Begin Quoted text

Barbados Pocket Guide

Buses

Transport Board Bus Driving Through the Country, Barbados Pocket Guide

Buses

As soon as you touch down in Barbados you are guaranteed to come across a bus. Whether it's a mini-bus, a transport board bus or a ZR bus, fact remains, you will see one. These methods of transportation provide both locals and visitors with an interesting option to travel around the island as they offer elevated views when compared with a private or hired car. Not to mention the inexpense of it all.

 

All across Barbados, potential passengers wait on buses at designated areas called bus stops. They are clearly identified with a circular red and white sign with 'To City' and 'Out of City' marked in black lettering, with the former indicating the route into Bridgetown and the latter the route out of Bridgetown. When standing at any of the bus stops across Barbados, be sure to flag down the approaching bus as this indicates to the driver you want to take that particular bus.

 

The Government run Barbados Transport Board buses are easily identifiable as the large, predominately blue buses with the yellow stripe running along the side, and a large sign with posted destination above the windscreen. They are also used as mobile billboards, with advertisements often posted on the side and rear panels. These buses operate an 'exact fare' system and do not provide change. The bus fare for these and all other public transport vehicles is Barbados $2.00 on a single bus for adults. On the government buses fare is free for school aged children in uniform and senior citizens with a Barbados Identification Card. No foreign currency is accepted. Bus schedules for the Barbados Transport Board buses are posted along most routes and in the Fairchild Street and Princess Alice/Lower Green bus terminals in Bridgetown, the Oistins terminal in Christ Church, and the Speightstown terminal in St. Peter. Schedules are also available on the Barbados Transport Board website.

End Quoted text
Begin Data supplied

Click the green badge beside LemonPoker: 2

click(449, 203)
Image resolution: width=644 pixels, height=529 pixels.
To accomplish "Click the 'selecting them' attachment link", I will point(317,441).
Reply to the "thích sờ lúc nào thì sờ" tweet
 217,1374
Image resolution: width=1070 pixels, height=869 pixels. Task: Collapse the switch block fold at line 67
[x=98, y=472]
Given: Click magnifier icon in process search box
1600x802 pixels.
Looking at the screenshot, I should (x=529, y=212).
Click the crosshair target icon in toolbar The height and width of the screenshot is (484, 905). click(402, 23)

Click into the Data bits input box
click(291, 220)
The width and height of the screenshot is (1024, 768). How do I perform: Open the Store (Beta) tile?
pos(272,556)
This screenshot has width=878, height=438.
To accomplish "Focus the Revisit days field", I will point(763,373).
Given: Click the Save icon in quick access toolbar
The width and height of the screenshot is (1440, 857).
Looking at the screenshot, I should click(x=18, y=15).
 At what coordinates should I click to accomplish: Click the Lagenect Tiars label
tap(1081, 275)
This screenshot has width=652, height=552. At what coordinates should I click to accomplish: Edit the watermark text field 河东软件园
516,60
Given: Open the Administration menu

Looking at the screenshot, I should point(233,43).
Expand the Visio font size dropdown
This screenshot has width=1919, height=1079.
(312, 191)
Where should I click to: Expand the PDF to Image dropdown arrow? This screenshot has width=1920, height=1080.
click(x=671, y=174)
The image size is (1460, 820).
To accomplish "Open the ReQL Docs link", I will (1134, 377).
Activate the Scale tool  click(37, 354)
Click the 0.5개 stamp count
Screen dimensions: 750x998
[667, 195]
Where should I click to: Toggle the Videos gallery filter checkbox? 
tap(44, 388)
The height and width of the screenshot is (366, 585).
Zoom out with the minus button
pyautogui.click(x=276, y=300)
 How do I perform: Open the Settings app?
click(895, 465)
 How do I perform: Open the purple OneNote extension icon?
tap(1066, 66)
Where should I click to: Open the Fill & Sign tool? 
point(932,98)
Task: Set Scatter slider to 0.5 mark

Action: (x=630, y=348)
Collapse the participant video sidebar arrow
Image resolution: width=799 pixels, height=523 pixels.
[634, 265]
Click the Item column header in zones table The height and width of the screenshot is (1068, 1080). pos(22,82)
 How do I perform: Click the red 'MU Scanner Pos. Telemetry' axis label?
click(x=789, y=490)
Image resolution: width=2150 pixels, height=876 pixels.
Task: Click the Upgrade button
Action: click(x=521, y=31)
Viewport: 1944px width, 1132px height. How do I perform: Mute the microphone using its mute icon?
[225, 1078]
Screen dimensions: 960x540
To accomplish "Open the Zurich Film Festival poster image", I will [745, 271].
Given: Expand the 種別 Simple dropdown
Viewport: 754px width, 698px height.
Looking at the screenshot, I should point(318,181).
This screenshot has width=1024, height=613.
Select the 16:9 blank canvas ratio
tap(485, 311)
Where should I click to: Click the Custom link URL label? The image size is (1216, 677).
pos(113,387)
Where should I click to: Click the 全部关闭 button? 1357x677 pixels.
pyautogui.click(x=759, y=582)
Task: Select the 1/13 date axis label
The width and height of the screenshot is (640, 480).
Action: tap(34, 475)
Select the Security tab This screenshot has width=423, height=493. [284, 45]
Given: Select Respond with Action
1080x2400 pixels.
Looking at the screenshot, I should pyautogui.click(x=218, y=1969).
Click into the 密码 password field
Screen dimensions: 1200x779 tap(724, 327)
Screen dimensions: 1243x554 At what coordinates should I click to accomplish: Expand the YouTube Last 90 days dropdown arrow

End Data supplied

(Required work):
In the Barbados bus guide, how can you identify the Government run Transport Board buses?

(Written reply):
They are large, predominately blue buses with a yellow stripe along the side and a large destination sign above the windscreen.